Data for the task
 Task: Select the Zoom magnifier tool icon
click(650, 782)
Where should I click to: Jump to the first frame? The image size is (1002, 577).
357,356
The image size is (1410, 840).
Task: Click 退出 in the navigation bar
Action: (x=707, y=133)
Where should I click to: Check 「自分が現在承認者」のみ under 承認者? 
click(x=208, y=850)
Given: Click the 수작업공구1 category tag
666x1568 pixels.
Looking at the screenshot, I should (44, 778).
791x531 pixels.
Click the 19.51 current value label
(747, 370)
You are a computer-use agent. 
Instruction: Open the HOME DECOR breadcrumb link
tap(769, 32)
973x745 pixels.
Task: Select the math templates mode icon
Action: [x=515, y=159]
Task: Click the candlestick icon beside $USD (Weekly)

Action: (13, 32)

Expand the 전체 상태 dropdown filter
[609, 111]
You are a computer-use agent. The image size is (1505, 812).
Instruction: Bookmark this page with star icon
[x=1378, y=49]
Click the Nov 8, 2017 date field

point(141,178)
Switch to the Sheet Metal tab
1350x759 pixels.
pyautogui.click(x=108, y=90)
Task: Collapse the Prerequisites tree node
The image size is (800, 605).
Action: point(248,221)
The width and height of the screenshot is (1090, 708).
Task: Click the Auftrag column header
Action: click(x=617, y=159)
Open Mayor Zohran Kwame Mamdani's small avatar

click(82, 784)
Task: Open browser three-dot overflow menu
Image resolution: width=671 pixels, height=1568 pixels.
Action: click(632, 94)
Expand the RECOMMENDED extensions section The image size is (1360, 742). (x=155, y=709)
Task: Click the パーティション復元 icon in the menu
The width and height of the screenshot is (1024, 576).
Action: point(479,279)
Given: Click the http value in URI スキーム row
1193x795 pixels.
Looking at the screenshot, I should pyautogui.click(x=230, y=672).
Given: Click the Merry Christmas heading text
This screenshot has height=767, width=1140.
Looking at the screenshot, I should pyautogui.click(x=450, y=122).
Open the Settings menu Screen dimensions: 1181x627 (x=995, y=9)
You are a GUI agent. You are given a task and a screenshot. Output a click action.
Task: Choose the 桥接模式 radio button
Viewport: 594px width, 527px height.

Written request
Copy out each line from the records above that includes the string "size"; the match is case-sensitive.

Response for this exercise
Where should I click to: Jump to the first frame? The image size is (1002, 577).
The image size is (1410, 840).
You are a computer-use agent. The image size is (1505, 812).
The image size is (800, 605).
Expand the RECOMMENDED extensions section The image size is (1360, 742). (x=155, y=709)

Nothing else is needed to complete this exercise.